**SOURCE MATERIAL:**
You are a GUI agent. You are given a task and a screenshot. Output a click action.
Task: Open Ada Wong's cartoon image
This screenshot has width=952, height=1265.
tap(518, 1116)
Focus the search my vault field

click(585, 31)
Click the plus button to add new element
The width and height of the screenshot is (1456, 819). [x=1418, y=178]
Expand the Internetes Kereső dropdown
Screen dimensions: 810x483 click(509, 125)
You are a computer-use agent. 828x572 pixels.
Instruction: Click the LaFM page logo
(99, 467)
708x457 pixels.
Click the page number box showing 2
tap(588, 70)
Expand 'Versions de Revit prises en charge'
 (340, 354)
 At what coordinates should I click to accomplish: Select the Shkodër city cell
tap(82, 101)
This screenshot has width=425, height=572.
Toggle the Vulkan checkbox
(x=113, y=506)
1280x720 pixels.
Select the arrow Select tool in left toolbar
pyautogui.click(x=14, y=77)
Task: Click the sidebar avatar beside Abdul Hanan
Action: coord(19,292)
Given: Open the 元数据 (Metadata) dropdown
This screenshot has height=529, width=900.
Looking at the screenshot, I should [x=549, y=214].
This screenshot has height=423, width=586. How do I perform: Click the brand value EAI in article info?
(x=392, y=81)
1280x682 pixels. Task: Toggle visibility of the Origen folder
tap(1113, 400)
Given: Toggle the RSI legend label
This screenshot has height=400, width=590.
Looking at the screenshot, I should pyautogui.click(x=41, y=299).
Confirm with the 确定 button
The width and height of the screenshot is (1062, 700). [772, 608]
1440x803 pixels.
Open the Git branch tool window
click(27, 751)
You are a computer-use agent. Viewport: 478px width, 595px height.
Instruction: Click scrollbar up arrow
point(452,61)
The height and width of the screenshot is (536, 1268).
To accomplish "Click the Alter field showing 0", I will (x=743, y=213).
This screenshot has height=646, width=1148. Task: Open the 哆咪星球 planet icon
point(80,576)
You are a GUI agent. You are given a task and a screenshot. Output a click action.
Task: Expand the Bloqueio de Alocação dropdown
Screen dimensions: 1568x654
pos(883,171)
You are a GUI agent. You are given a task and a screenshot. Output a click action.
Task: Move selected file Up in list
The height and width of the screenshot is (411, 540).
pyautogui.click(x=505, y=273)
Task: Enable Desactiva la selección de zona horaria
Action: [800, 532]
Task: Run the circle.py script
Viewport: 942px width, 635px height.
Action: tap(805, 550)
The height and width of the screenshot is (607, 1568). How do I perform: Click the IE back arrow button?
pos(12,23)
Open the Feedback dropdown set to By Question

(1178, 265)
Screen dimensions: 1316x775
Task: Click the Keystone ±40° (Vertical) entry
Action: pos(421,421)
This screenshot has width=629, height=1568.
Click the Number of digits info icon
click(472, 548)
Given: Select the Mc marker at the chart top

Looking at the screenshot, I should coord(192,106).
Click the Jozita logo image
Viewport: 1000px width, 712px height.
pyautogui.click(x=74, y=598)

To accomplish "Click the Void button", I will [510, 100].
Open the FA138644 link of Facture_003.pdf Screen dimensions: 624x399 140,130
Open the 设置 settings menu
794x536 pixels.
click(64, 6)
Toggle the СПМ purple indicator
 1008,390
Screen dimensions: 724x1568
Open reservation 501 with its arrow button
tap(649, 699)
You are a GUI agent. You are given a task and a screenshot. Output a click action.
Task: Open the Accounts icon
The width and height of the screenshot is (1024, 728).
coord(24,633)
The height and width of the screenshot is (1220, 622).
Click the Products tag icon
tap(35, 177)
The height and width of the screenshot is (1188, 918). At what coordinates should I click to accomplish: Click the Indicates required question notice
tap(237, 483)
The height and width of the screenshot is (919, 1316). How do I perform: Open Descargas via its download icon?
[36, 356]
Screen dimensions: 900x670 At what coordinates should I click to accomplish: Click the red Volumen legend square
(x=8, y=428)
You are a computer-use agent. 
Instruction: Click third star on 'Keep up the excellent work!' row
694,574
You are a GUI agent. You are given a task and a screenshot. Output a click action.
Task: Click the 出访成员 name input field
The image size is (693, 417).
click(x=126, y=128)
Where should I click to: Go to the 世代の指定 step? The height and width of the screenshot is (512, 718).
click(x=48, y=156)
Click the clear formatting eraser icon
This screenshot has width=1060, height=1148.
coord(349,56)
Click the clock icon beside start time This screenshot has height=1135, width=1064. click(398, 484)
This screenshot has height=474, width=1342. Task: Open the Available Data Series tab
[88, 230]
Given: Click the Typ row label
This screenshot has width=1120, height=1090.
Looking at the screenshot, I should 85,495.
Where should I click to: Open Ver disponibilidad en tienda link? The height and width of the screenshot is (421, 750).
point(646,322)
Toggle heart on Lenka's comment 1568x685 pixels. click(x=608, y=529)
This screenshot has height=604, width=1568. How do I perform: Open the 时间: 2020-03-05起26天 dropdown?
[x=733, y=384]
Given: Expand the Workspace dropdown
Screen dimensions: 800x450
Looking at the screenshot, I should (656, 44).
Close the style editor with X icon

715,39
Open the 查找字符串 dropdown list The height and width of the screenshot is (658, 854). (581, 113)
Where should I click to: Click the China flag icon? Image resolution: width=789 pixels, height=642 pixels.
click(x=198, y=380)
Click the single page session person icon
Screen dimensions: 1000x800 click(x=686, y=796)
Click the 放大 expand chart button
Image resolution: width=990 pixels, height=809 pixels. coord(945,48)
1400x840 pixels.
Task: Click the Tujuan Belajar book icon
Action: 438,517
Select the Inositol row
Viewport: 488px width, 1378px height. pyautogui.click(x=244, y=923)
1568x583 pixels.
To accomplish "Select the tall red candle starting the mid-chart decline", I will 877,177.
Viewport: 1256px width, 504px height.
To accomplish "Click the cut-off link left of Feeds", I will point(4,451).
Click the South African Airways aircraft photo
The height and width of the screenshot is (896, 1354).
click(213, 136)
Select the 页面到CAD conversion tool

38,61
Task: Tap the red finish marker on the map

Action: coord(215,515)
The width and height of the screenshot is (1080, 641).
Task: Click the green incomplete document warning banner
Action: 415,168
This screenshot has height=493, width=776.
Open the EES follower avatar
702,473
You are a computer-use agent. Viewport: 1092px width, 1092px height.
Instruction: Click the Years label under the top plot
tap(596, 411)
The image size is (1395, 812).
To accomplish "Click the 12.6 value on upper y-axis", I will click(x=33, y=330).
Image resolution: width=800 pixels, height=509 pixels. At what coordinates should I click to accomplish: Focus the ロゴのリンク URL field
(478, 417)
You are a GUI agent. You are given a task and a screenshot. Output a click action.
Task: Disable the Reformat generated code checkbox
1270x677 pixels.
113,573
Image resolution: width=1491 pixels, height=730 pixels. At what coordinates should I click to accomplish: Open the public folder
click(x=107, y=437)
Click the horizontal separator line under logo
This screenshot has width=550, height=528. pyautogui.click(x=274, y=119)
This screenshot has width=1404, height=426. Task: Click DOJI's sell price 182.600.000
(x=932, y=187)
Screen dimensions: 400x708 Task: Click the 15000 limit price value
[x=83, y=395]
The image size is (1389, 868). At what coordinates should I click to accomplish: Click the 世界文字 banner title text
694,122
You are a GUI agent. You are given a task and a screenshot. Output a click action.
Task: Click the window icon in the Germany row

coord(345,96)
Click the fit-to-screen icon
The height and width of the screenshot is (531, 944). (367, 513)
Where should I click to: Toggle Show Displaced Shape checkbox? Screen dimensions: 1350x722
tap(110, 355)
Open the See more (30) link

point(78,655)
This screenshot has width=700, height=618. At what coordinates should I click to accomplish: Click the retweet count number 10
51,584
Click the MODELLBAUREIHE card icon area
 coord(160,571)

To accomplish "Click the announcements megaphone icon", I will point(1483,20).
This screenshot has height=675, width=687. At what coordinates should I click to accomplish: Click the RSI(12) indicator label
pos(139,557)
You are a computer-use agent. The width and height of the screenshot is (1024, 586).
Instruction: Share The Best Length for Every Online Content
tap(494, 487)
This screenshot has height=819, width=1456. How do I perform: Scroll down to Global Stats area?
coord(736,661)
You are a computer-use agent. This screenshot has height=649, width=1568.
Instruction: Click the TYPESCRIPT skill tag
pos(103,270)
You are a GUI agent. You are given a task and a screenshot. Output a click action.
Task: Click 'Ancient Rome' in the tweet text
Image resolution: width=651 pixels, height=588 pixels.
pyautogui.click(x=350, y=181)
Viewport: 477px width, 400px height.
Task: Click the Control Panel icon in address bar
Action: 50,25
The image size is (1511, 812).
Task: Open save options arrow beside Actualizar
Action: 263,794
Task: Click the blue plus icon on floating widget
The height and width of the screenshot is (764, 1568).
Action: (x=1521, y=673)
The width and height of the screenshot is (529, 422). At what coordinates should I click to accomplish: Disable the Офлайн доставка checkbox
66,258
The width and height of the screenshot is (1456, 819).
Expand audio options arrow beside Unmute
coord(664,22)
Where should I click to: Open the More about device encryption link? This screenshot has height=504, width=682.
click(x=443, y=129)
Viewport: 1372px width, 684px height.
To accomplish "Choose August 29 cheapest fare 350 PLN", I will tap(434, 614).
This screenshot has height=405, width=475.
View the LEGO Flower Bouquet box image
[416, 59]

**EXERCISE:** Would you retype the lines above from the one with "Task: Click the 出访成员 name input field" down to the one with "Viewport: 1256px width, 504px height.", word for word, both ends included and no other lines?

**YOUR RESPONSE:**
Task: Click the 出访成员 name input field
The image size is (693, 417).
click(x=126, y=128)
Where should I click to: Go to the 世代の指定 step? The height and width of the screenshot is (512, 718).
click(x=48, y=156)
Click the clear formatting eraser icon
This screenshot has width=1060, height=1148.
coord(349,56)
Click the clock icon beside start time This screenshot has height=1135, width=1064. click(398, 484)
This screenshot has height=474, width=1342. Task: Open the Available Data Series tab
[88, 230]
Given: Click the Typ row label
This screenshot has width=1120, height=1090.
Looking at the screenshot, I should 85,495.
Where should I click to: Open Ver disponibilidad en tienda link? The height and width of the screenshot is (421, 750).
point(646,322)
Toggle heart on Lenka's comment 1568x685 pixels. click(x=608, y=529)
This screenshot has height=604, width=1568. How do I perform: Open the 时间: 2020-03-05起26天 dropdown?
[x=733, y=384]
Given: Expand the Workspace dropdown
Screen dimensions: 800x450
Looking at the screenshot, I should (656, 44).
Close the style editor with X icon

715,39
Open the 查找字符串 dropdown list The height and width of the screenshot is (658, 854). (581, 113)
Where should I click to: Click the China flag icon? Image resolution: width=789 pixels, height=642 pixels.
click(x=198, y=380)
Click the single page session person icon
Screen dimensions: 1000x800 click(x=686, y=796)
Click the 放大 expand chart button
Image resolution: width=990 pixels, height=809 pixels. coord(945,48)
1400x840 pixels.
Task: Click the Tujuan Belajar book icon
Action: 438,517
Select the Inositol row
Viewport: 488px width, 1378px height. pyautogui.click(x=244, y=923)
1568x583 pixels.
To accomplish "Select the tall red candle starting the mid-chart decline", I will 877,177.
Viewport: 1256px width, 504px height.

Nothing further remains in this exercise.